I'm parsing a web page to get some values inside labels, but I'm not interested in the label, only in the content.
I'm using regexp.FindAll to get all the matching expressions (including the label) and then ReplaceAll to replace every subexpression, removing the label. Running the regexp twice takes double of time, of course, and I'd like to avoid it.
Is there a way apply both functions simultaneously, or an equivalent regexp?
Of course, I could make a function to remove the label but in some cases could be more complex because of the variable-length labels (like ) and a regexp can take care of this.
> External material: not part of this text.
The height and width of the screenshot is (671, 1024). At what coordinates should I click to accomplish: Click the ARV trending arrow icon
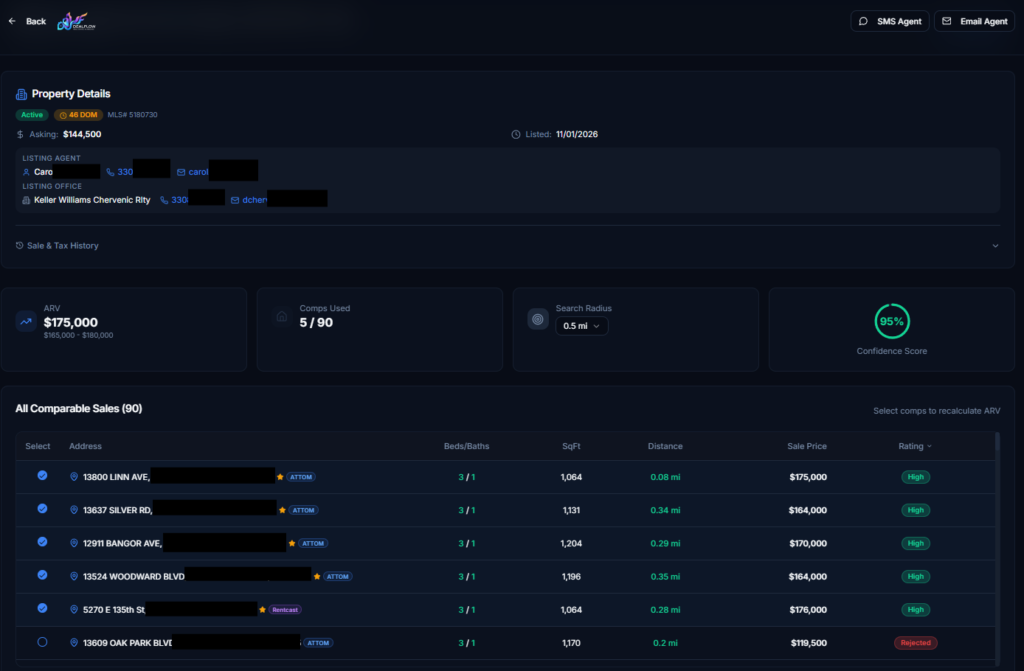click(26, 321)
A simple example of my code is here (it won't run in the playground): http://play.golang.org/p/uGKjzmylSY
func main() {
res, err := http.Get("http://www.elpais.es")
if err != nil {
panic(err)
}
body, err := ioutil.ReadAll(res.Body)
fmt.Println("body: ", len(body), cap(body))
res.Body.Close()
if err != nil {
panic(err)
}
r := regexp.MustCompile("<li>(.+)</li>")
// Find all subexpressions, containing the label <li>
out := r.FindAll(body, -1)
for i, v := range out[:10] {
fmt.Printf("%d: %s
", i, v)
}
//Replace to remove the label.
out2 := make([][]byte, len(out))
for i, v := range out {
out2[i] = r.ReplaceAll(v, []byte("$1"))
}
for i, v := range out2[:10] {
fmt.Printf("%d: %s
", i, v)
}
}
By the way, I understand that regex cannot be used to parse HTML. I'm only interested in some of the innermost labels, not in the structure or nestings, so I suppose it is OK :)